It was a moment of sheer luck that historian and author Derek R. Whaley, while doing research for his own book, discovered the work of the late Ronald G. Powell.
Whaley owns local publishing company Zayante Publishing and is the author of the Santa Cruz Trains series, which documents the rise and fall of the railroading industry in Santa Cruz County. He’d been having a difficult time finding history of the Loma Prieta Branch that ran from Aptos through the Forest of Nisene Marks. So, he reached out to UC Santa Cruz Librarian Emeritus Stanley D. Stevens, who sent over a large PDF containing one of Powell’s manuscripts.
“I was like, ‘What is this thing?’” Whaley said. “Powell was so incredibly thorough, so detailed. I was like, ‘This is crazy!’ And I immediately asked Stanley for more.”
“The Reign of the Lumber Barons” chronicles the golden age of the lumber industry in the hills above Aptos and Corralitos at the end of the 19th century. Through first-hand accounts, newspaper clippings, and more, the text examines how tens of thousands of old-growth trees were systematically harvested to use in the development of the Bay Area, starting in the 1860s.
Powell, a historian and author himself, was often found in the UCSC library in the 1980s and ‘90s, poring over maps and texts, compiling histories as he went.

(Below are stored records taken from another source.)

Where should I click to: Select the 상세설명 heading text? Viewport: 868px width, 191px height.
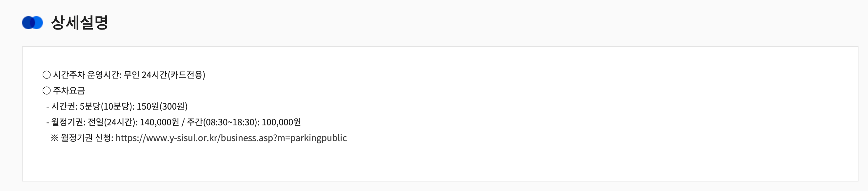point(79,23)
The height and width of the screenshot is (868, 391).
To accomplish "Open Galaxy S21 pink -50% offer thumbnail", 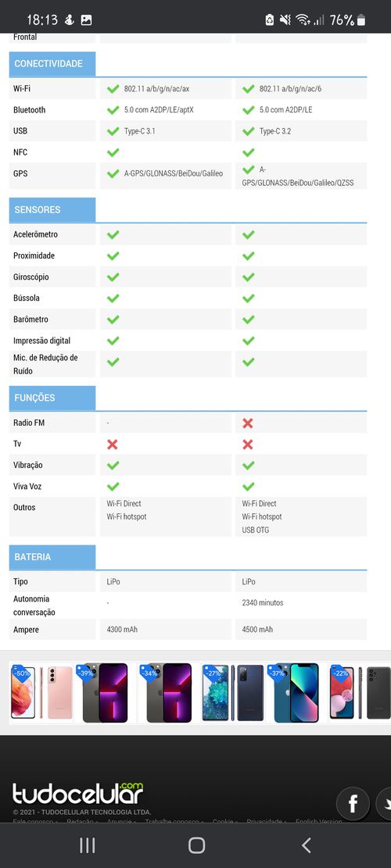I will (41, 693).

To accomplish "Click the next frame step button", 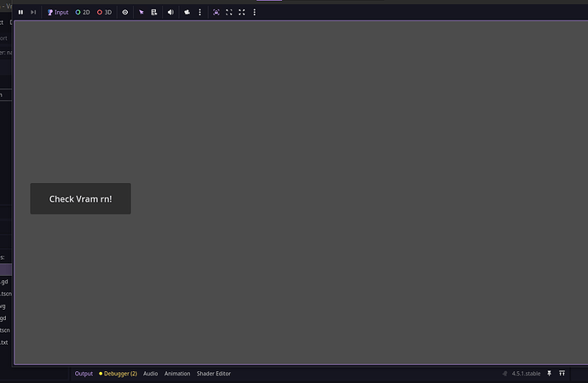I will click(33, 13).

The manuscript was intended to be part of Powell’s history series about Martina Castro’s Rancho Soquel Augmentation, a Mexican land grant given in 1833 that covers present-day Santa Cruz County.

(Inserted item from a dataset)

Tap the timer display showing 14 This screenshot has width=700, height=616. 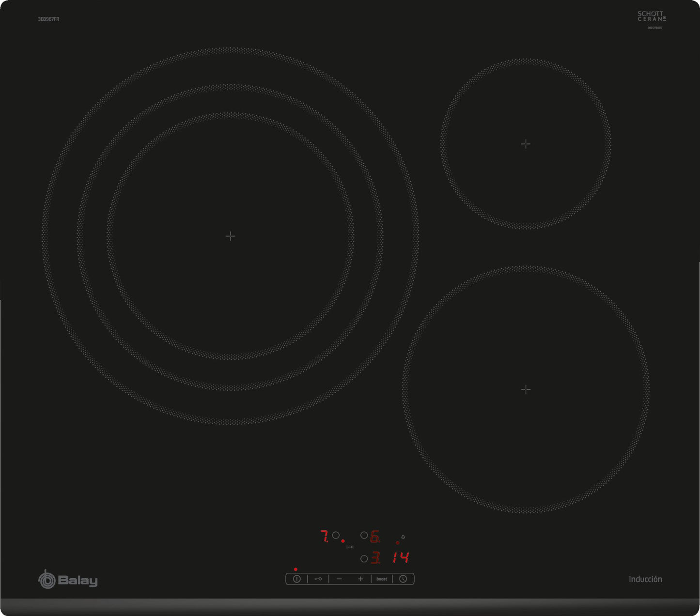[401, 558]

Whaley, who in 2014 had just moved to New Zealand to work on his PhD in Late Medieval French Chronicles, saw an opportunity to preserve Powell’s work and do research for his own book.
“What Powell wrote was a chronicle, which is what I’d been working on for the past four years for my thesis,” Whaley explained. “And here’s a guy who did it 30 years ago, about Santa Cruz history.”
Whaley published the first of Powell’s manuscripts as “The Tragedy of Martina Castro” last year, focused primarily on mid-county history. “The Reign of the Lumber Barons” uncovers stories of people living in the logging towns in places such as Loma Prieta and Valencia, pulling in history from Aptos, Corralitos and parts of Watsonville.